I proposed to them that they just extend the top landing out 15" and then re-do the step and they would have no conflict with the handrails.

Something like this:






They are not against possibly adding the additional handrails for safety reasons, but because of the configuration, terminations are an issue.

Thats why I am looking at how the terminations are seen for those areas.

Thanks again Yikes

Looking for input,


----------



## mjesse (Aug 5, 2013)

Will the 15-20" extension into the new asphalt area (Yikes' south) cause a traffic/impact concern?


----------



## tbz (Aug 5, 2013)

Mjesse,

For the record the building is north and the parking lot is south.

This area of the parking lot is pull in spaces, so they are already giving up one space for a walk through area, in the direction of travel, it does not directly open in to traffic like the upper landing does to cross over to the strip mall..

Yikes notation to head east and then south would work however I beleive would require new parking space layout, which I don't think is viable right now because they are looking at adding additional handrails throughout, added safety, rather than re-work the existing concrete work.

I should have posted this planview first, but here is my conflict concern point now.

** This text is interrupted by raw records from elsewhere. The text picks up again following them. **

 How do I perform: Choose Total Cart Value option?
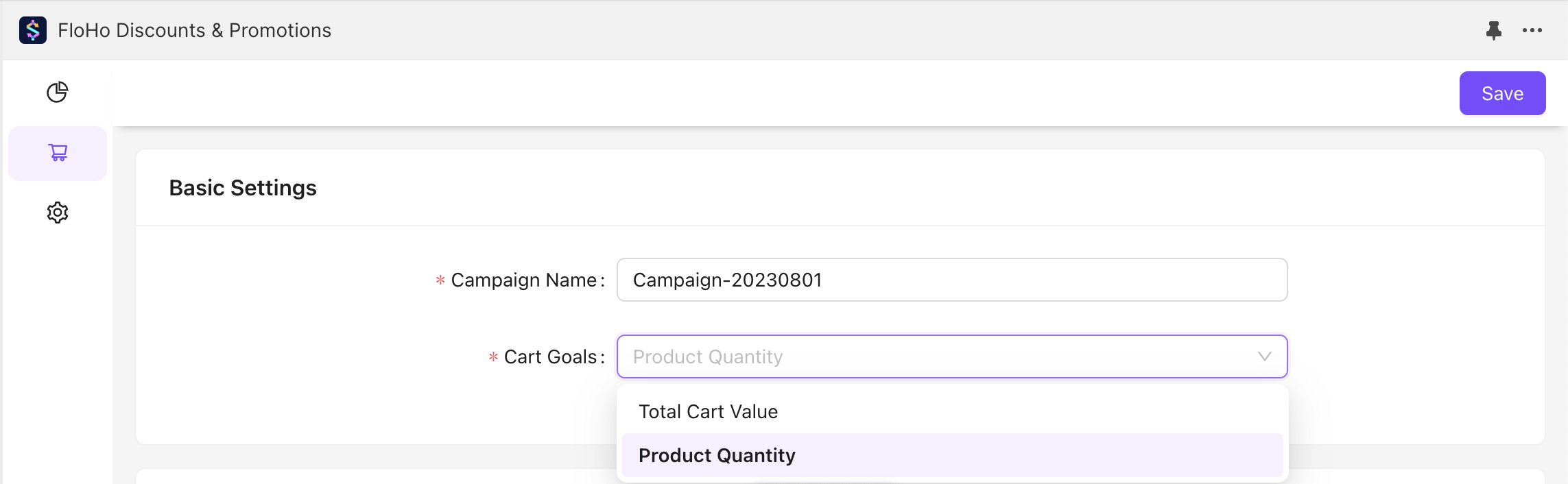tap(708, 411)
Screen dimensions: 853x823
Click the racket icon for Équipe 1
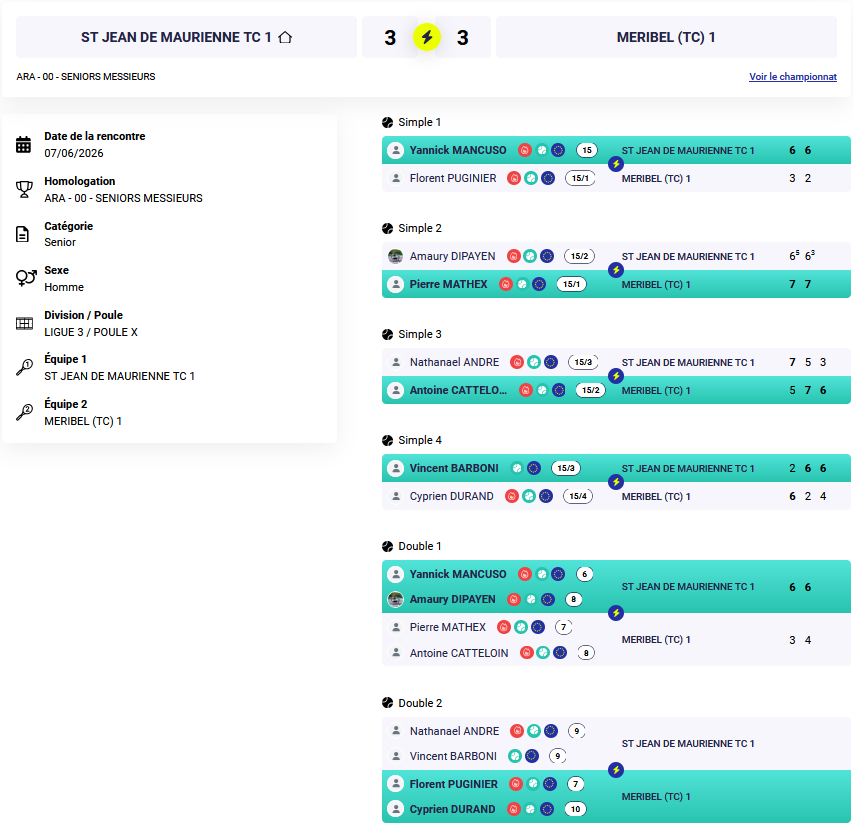(x=24, y=367)
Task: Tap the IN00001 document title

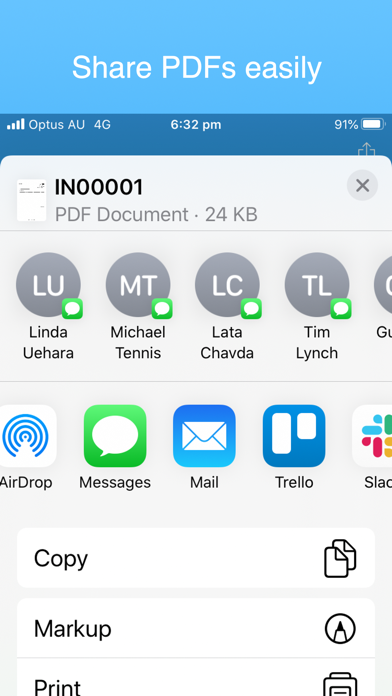Action: point(99,187)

Also, the left turn at the top of the steps, because its not a ramp, does the expection comply, I say intent to treat walkway like ramp, means ok, but how do others see these 2 areas at the top of the walkway?






So because of traffic flow reasons how does one interp the non-required handrail termination?

Thanks for all the help


----------



## mark handler (Aug 5, 2013)

There appears to be insufficient turning radius on the landing

There appears to be a greater than 2 percent slope in the crosswalk

There appears to be no edge protection for the ramp/sidewalk

Yes the stairs require rails

Yes the “left side” can wrap on the ramp side

The extensions must extend beyond the top and bottom of the stair riser/tread


----------



## tbz (Aug 5, 2013)

Mark,

Thank you for chiming in, but can you take a look at my main question on the non-required handrail terminating before the turn on the upper side.



			
				mark handler said:
			
		

> "There appears to be insufficient turning radius on the landing"
> 
> Question; You note it as a landing however it is only a change in direction on a walkway and is a walkway change in direct considered the same?
> 
> ...


----------



## mark handler (Aug 5, 2013)

I do not know what you mean by"...non-required handrail terminating before the turn on the upper side..."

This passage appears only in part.